Критика разума становится тем самым критикой культуры. Она стремится понять и доказать, что предпосылкой всего содержания культуры — поскольку оно основывается на общем формальном принципе и представляет собой нечто большее, чем просто отрывок содержания, — является первоначальное деяние духа. <...> При всем своем внутреннем различии такие направления духовной культуры, как язык, научное познание, миф, искусство, религия, становятся элементами единой большой системы проблем, многообразными методами, так или иначе ведущими к одной цели — преобразованию мира пассивных впечатлений (Eindruck), где дух сперва томится в заточении, в мир чистого духовного выражения (Ausdruck). (2, т. 1, с. 13-17)
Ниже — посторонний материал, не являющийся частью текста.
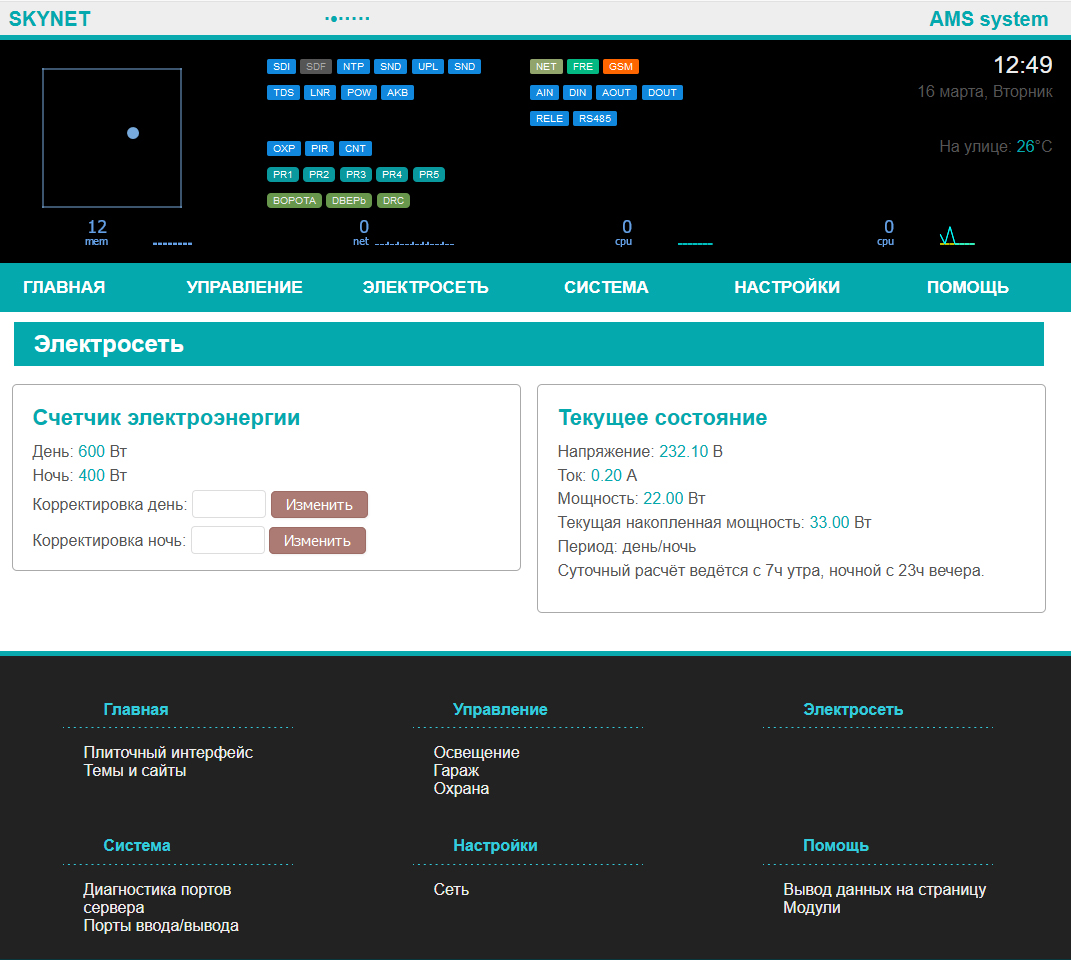
Task: Follow the Плиточный интерфейс footer link
Action: (x=168, y=752)
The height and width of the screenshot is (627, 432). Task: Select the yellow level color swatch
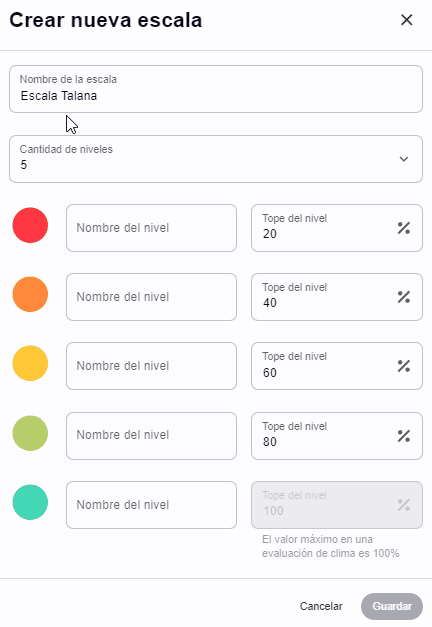coord(30,363)
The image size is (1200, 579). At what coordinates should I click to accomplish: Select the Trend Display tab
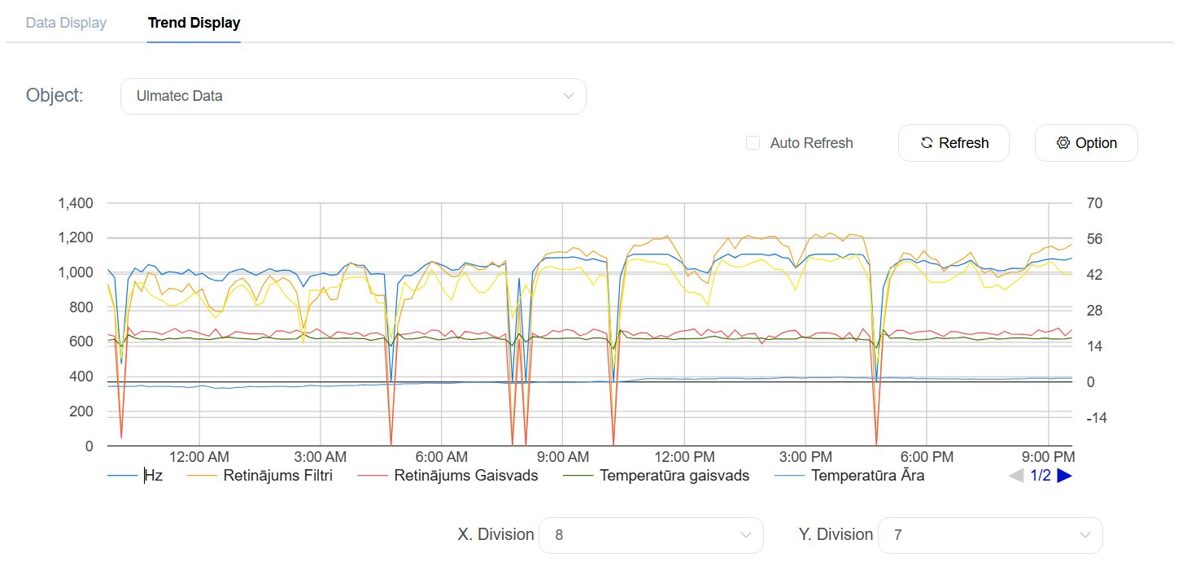pos(194,22)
Истина природы тоже не лежит прямо перед нашими глазами — ее нужно открыть, если нам удастся отделить мир вещей от мира слов, постоянное и необходимое от случайного и условного. К случайному и условному относятся не только обозначения языка, но и вся область чувственных ощущений. Только по «мнению» существуют сладкое и горькое, цвета и звуки; по истине же существуют только атомы и пустота. Это уравнивание чувственных качеств и знаков языка, сведение действительности этих качеств к действительности имен не было частным и исторически случайным шагом в возникновении научного познания природы. Не случайно и то, что мы встречаемся с точно таким же уравниванием, когда научное понятие вновь открывается философией и наукой эпохи Возрождения и обосновывается, исходя из иных методических предпосылок. Теперь уже Галилей отличает «объективные» характеристики от «субъективных», «первичные» качества от «вторичных», низводя вторые до простых имен. Все приписываемые нами чувственным телам свойства, все запахи, вкусы и цвета суть лишь слова по поводу предмета нашей мысли. Эти слова обозначают не саму природу предмета, но только его воздействие на наш снабженный органами чувств организм. Имея дело с физическим бытием, мышление должно наделять его такими точными характеристиками, как величина, форма, число; его можно мыслить как единое и многое, большое и малое, наделенной фигурой и той или иной пространственной протяженностью. Но этому бытию не подходят такие характеристики, как красное или белое, горькое или сладкое, хорошо или дурно пахнущее — все эти наименования суть лишь знаки, которыми мы пользуемся для изменчивых состояний бытия, но которые являются внешними и случайными по отношению к самому бытию.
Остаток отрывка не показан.